#### Document section

================================

Aspe try not to worry. It's one cycle closer to bfp. What are you doing with your bd'ing? I recommended trying to bd really regularly during that fertile week if you can. I know I did something similar to smep both times but didn't officially stick to their bd'ing pattern. It was hard work but did the trick.


----------



## Aspe

We tried SMEP but didnt work. We have sex everyday of my fertile week, up until ff marks ovulation. Going to do every second day this time.


----------



## mlm115

Oh, I'm sorry she made you nervous Bobster. I hate when other people comment on something that is none of their business like that. Norah would have barely talked in that situation. 

Audrey turned 6 months yesterday! To celebrate, we both took a ride down my staircase all the way from the top. Ahh, so scary! My foot slipped while I was carrying her down. Thankfully she is totally ok, as I didn't drop her and I went the whole way down on my back/tailbone. I'm also ok, just very sore today. But I just started sobbing yesterday thinking of how much worse it could have gone!

================================

#### Things to do
1. Please check whether each statement, marked (a), (b), and (c), agrees with the forum thread, answering yes or no and quoting the deciding words from it. (a) Aspe had sex every day of the fertile week until ovulation was marked. (b) Aspe plans to keep having sex every day in the next cycle. (c) Audrey was dropped during the fall down the staircase.
2. Extend the forum thread, picking up after its final sentence.

#### Collected data entries
================================

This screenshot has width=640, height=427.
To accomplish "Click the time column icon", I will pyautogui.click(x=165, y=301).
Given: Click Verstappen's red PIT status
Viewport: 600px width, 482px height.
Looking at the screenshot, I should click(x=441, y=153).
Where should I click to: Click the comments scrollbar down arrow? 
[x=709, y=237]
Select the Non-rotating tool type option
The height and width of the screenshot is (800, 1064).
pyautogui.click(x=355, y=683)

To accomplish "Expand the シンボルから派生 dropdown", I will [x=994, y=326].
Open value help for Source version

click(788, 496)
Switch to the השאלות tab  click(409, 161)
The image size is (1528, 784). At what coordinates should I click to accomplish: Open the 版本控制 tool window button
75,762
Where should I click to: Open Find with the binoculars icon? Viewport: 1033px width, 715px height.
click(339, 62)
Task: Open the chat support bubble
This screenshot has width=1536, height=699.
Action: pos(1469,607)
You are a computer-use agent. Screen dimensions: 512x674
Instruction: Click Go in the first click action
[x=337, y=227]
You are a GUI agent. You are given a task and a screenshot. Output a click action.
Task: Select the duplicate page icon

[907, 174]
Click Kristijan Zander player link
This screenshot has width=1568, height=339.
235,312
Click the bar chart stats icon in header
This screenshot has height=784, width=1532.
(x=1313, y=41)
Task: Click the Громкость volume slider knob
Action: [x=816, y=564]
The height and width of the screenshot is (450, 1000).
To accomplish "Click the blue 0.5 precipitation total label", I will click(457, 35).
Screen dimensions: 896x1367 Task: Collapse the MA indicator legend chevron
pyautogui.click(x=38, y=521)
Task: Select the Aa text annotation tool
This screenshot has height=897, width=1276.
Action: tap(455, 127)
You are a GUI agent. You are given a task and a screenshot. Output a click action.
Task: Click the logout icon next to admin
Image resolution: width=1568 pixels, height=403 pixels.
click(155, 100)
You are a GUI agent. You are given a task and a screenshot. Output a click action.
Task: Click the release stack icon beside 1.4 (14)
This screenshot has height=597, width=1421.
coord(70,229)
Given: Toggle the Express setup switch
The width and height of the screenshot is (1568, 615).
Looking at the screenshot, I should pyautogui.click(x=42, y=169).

================================

#### Answers in order
1.
(a) Yes: "We have sex everyday of my fertile week, up until ff marks ovulation."
(b) No: "Going to do every second day this time."
(c) No: "as I didn't drop her"

2.
----------



## mlm115

You must be exhausted Aspe! Sorry about Af : (


----------



## bobster

Oh my god mlm that's awful. So glad you are both ok! Bet you were really shaken up. The thought of what could have happened is always really scary and upsetting. I bet that won't happen again though as you'll be really aware of losing your step now. You'll have to rest up as much as you can as I bet your tailbone feels bruised :(


----------



## Aspe

Af never showed yet. But I am sure she will soon.


----------



## bobster

We've now had a phone call from the estate agent with a view to exchange contracts tomorrow! They can't seem to make their minds up. I really hope that she does sign tomorrow. Then it will be at least 1 week until we get a completion date due to the time it takes for deposits to transfer. Fingers crossed!


----------



## mlm115

Good luck Bobster! What a frustrating process, hopefully they sign tomorrow!!


----------



## bobster

Thanks mlm. 

Aspe have you tested? What dpo are you now?


----------



## Aspe

10-12 dpo
Tested got bfn
Huge spike this morning 
Now, Well af showed :(


----------



## bobster

I'm sorry. Better luck this cycle. I think chocolate and wine are in order


----------



## mlm115

How did it go with the contracts Bobster? Everything done?


----------



## GI_Jane

DH and I are back from iceland- it was cold but amazing!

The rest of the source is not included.